Requirement: The answer must be an exact copy of the lines from the one with "You are a computer-use" through the final line of the records below, with no pictures.

Data supplied:
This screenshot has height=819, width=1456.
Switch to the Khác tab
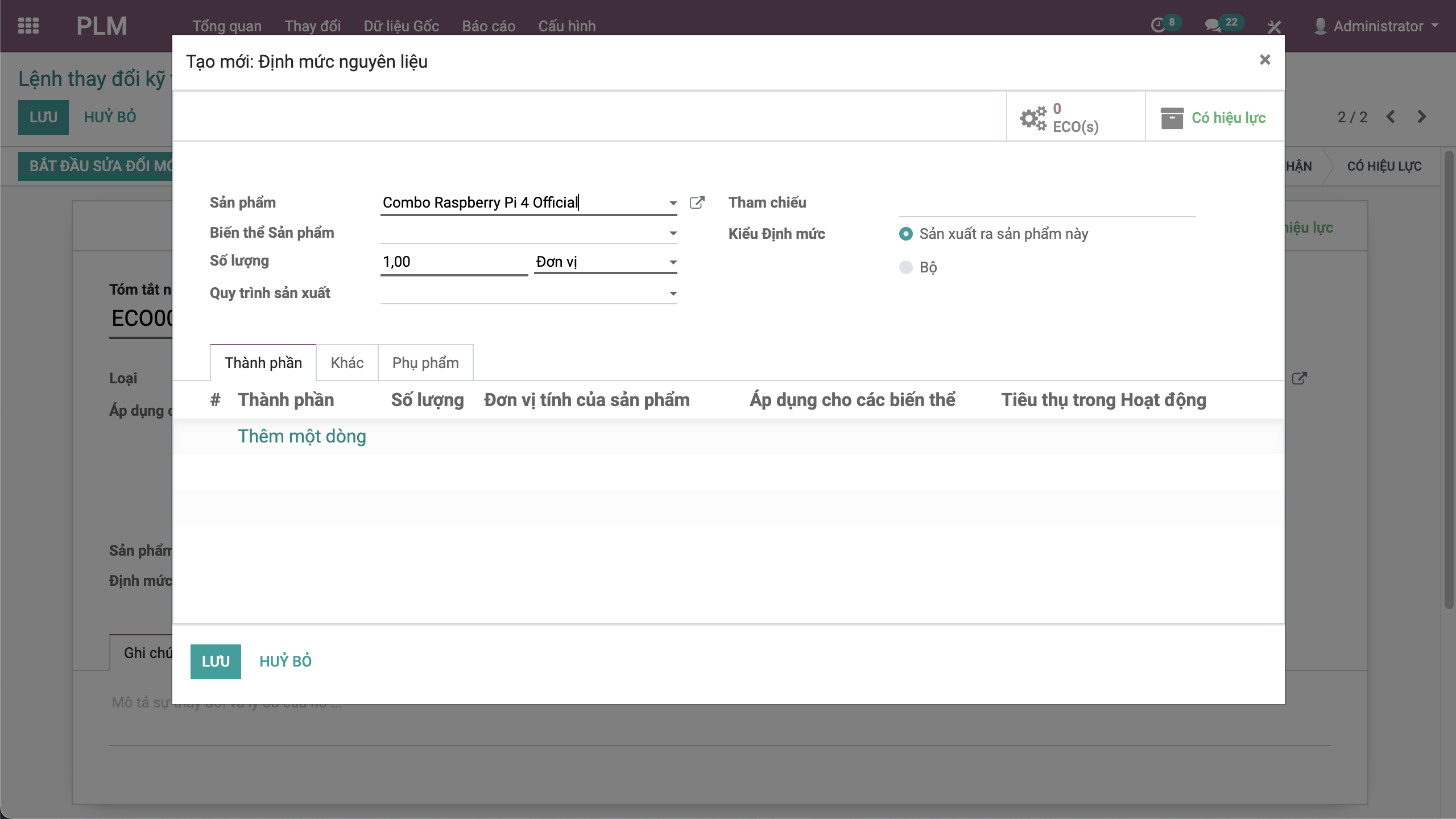[347, 363]
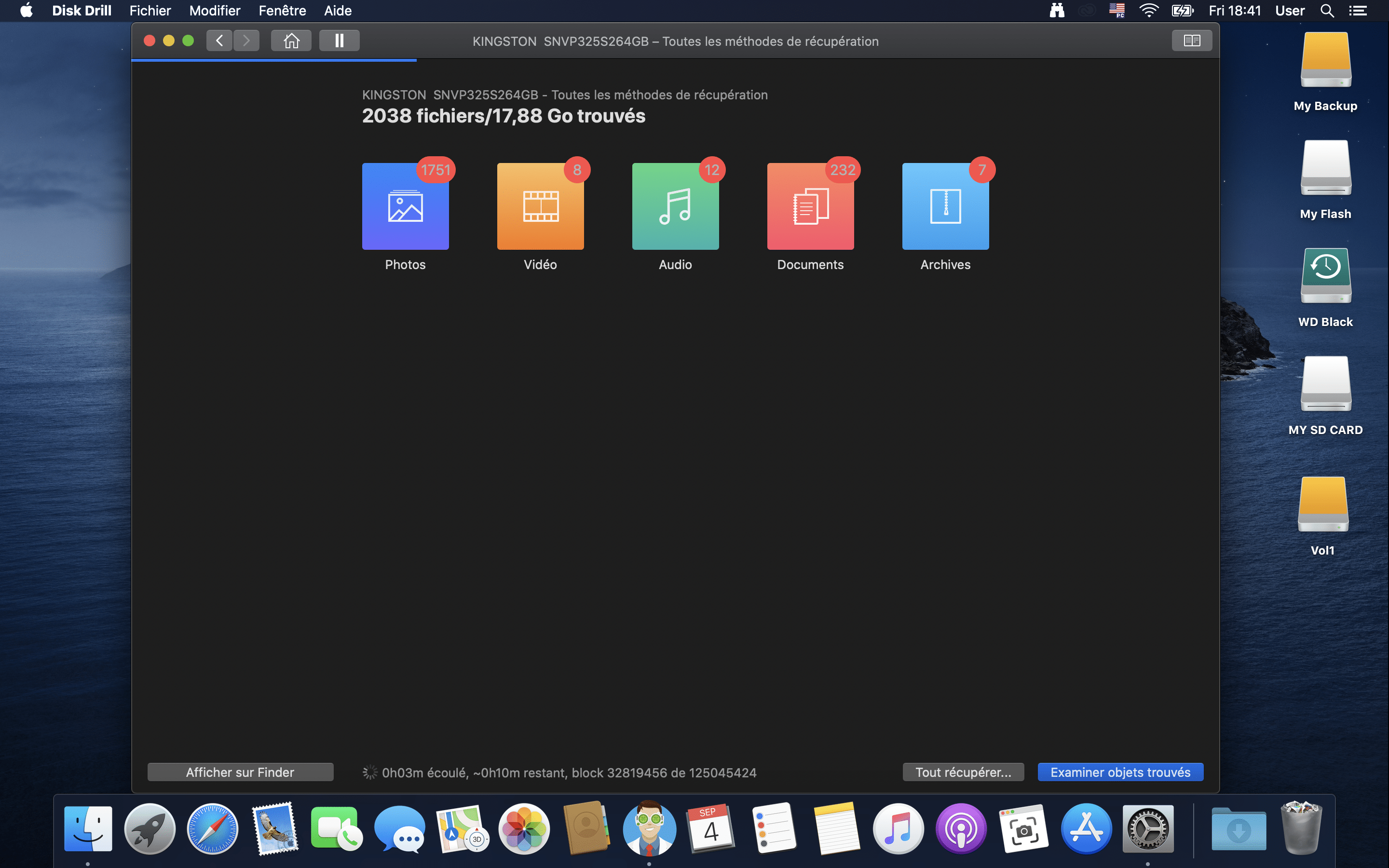
Task: Go back with left chevron button
Action: coord(219,41)
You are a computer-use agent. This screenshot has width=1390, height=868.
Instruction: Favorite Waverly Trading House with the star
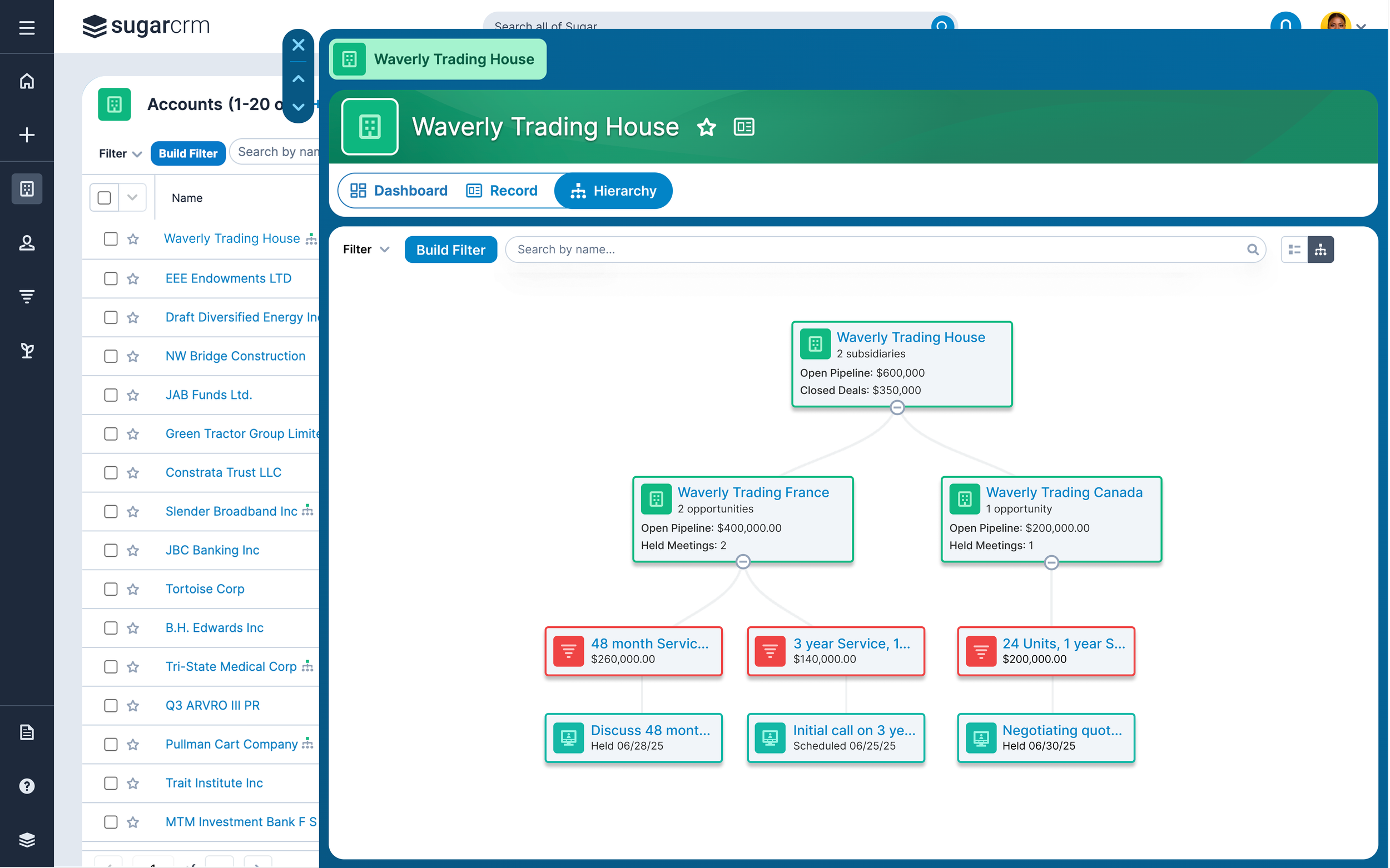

Answer below:
You are a computer-use agent. This screenshot has width=1390, height=868.
Instruction: Favorite Waverly Trading House with the star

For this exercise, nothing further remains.